Probe Underway in Zimbabwe for Alleged Killings at Diamond Fields
Posted in News by Admin on March 24th, 2009

An international team from the United Nations’ (UN) world diamond regulatory body, the Kimberley Process (KP), has arrived in Zimbabwe to investigate reports of mass murder at the hands of soldiers in the Chiadzwa mining fields. The team arrived earlier this week and are set to report back on the widespread accounts of killings in the Chiadzwa area, which has been the center of controversy since October when the army was called in to disperse thousands of illegal diamond hunters. The government had originally illegally seized the Chiadzwa diamond claim from British-based Africa Consolidated Resources in 2007 and set off a diamond rush when it encouraged locals to help themselves.
But the arrival of the army resulted in violence and murder after the area was sealed off with military roadblocks and troops. Accounts from survivors of the military onslaught detailed the killings, speaking of machine-gun attacks by helicopter and armed attacks by troops on the ground. Civilians in the region also reported that anyone attempting to enter Chiadzwa was arrested and often tortured and killed.
Zimbabwe Lawyers for Human Rights have said that about 5,000 people were arrested during the army operation, with three-quarters of them showing signs of having been tortured severely. The Movement for Democratic Change (MDC) has also claimed that hundreds of people were buried in mass graves “to hide the regime’s murderous activities” and that the soldiers sent to “guard” the fields had become illegal diamond dealers themselves.
The probe by the KP has come on the back of a recent and damning report by a nongovernmental organization (NGO) involved in stopping the trade of conflict diamonds.

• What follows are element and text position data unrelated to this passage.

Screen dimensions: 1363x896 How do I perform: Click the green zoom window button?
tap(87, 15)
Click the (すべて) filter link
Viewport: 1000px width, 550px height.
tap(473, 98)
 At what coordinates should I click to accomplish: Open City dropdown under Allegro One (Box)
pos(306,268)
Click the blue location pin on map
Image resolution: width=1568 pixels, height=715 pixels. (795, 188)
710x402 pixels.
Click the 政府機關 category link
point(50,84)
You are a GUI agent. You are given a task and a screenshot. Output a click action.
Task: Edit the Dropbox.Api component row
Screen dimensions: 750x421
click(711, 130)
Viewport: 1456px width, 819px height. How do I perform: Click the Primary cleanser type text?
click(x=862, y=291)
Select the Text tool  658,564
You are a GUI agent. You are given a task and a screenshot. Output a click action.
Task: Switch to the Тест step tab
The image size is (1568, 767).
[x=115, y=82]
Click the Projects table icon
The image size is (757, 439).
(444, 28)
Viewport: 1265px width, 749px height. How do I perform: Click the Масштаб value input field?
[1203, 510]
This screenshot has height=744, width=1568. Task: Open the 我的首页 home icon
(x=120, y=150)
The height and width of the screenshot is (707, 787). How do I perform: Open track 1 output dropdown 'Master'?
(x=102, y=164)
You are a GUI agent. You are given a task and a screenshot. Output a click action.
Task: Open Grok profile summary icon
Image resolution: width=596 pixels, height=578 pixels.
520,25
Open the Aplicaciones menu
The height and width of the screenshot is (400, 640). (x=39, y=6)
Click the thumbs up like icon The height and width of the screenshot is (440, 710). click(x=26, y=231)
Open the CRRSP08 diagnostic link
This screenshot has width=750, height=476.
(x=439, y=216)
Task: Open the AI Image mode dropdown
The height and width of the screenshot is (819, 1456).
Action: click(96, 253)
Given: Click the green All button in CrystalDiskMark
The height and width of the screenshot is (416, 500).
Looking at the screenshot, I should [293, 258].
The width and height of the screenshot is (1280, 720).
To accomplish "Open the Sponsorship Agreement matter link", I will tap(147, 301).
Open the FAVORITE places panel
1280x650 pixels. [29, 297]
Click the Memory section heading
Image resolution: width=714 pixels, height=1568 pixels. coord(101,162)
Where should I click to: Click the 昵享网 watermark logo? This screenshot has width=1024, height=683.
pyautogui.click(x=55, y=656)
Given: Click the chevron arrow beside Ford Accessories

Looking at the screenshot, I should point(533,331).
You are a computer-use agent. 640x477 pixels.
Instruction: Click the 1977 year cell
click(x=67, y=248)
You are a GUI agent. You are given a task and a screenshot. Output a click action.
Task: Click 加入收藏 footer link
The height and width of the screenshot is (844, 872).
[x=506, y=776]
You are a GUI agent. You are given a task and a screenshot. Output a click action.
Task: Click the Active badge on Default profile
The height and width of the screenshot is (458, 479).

The group, Partnership Africa Canada (PAC), earlier this month released a report titled “Zimbabwe, Diamonds and the Wrong Side of History,” and accused the KP of being unwilling and unable to deal with Zimbabwe. “The almost desperate insistence by some governments that the Kimberley Process has nothing to do with human rights is disgraceful,” said Ian Smillie, PAC’s research coordinator. The group has called for an immediate embargo on Zimbabwe diamonds and has demanded action by the UN Security Council.
Zimbabwe’s mining minister, Obert Mpofu, has meanwhile insisted that “no one was killed” in the army operation in Chiadzwa and this week said that Zimbabwe, a signed-up member of the KP, “is committed to the successful implementation of the Kimberley Process and will provide information on the situation on the ground.” The last inspection in Zimbabwe by KP officials was in 2006.